Pub Date: July 1st, 2003
ISBN: 0-7432-3346-8
Publisher: Scribner

Returning from Guatemala (Grave Secrets, 2002) to home turf in North Carolina, globetrotting forensic anthropologist Temperance Brennan juggles three cases that will require analyzing a lot more than bare bones.

The first case is the most straightforward and heart-rending: the search for Tamela Banks, daughter of a retired colleague at UNC–Charlotte, who left behind a woodstove stoked with the bones of her newborn infant. Eager to escape the depression such discoveries bring on, Tempe accompanies her daughter Katy to a barbecue that’s interrupted by a bizarre second discovery—the decapitated remains of six bears neatly buried in a pair of plastic bags—and news of a third that provokes even fewer tears: a mountainside plane crash whose two corpses have to share attention with some neatly packaged cocaine found in the woods nearby, some mysterious black powder on the underside of their ruined Cessna, and the occasional feather from an exotic bird.

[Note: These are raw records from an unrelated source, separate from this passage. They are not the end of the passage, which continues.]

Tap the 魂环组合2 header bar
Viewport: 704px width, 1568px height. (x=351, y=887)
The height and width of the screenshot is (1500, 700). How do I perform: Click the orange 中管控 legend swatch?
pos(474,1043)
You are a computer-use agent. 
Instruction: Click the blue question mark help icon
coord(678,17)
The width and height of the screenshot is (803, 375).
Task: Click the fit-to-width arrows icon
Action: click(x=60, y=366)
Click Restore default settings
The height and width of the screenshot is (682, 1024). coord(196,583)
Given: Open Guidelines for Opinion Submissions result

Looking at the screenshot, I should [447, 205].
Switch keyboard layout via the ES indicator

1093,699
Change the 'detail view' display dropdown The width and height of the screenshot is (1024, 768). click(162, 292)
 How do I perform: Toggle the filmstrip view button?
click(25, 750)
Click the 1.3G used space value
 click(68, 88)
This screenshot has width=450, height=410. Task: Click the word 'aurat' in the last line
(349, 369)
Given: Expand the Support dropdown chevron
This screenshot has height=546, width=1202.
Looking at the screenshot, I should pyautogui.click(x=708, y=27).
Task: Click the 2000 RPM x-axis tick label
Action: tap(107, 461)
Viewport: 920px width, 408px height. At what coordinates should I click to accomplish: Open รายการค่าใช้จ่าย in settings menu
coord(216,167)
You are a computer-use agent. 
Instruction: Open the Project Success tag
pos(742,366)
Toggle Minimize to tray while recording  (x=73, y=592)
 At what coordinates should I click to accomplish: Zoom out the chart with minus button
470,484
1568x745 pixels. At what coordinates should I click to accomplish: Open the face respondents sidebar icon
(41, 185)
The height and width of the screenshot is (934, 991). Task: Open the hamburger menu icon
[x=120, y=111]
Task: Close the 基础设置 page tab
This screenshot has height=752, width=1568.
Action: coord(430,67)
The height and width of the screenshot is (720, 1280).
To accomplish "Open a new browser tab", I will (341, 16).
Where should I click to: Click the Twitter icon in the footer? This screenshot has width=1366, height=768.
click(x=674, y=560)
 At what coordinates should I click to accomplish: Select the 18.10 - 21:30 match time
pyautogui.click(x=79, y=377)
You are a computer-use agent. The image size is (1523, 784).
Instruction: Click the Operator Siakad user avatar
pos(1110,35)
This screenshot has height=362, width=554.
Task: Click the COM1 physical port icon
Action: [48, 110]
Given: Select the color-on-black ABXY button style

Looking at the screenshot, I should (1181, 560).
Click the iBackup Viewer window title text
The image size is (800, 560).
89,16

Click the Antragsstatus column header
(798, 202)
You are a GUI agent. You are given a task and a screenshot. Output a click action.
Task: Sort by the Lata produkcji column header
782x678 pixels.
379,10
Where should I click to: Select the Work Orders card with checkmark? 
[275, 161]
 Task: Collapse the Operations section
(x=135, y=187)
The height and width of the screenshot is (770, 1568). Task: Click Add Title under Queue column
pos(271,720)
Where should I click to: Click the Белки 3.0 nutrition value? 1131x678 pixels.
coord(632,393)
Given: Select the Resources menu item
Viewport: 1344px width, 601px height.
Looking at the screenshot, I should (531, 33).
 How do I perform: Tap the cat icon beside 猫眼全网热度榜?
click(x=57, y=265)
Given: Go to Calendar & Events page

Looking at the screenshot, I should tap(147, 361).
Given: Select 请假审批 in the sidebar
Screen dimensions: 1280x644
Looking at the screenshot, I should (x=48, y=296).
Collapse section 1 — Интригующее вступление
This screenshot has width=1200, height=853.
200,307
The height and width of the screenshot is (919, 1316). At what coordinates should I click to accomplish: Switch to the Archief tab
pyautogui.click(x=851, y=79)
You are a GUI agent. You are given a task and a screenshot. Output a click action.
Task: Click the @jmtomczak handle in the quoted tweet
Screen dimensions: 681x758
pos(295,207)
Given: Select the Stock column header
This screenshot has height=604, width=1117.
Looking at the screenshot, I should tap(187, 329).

Though all three investigations, which a closing note broadly suggests are based on real-life cases, have their moments, hard-working Reichs overreaches herself when she insists on linking them all, together with the disappearance five years ago of a pair of Federal Wildlife Service officers. The results are fascinating, grueling, and ultimately exhausting.

Solid, overplotted work from an author so determined to emerge from Patricia Cornwell’s long shadow that she’s willing to try every trick in the coroner’s book.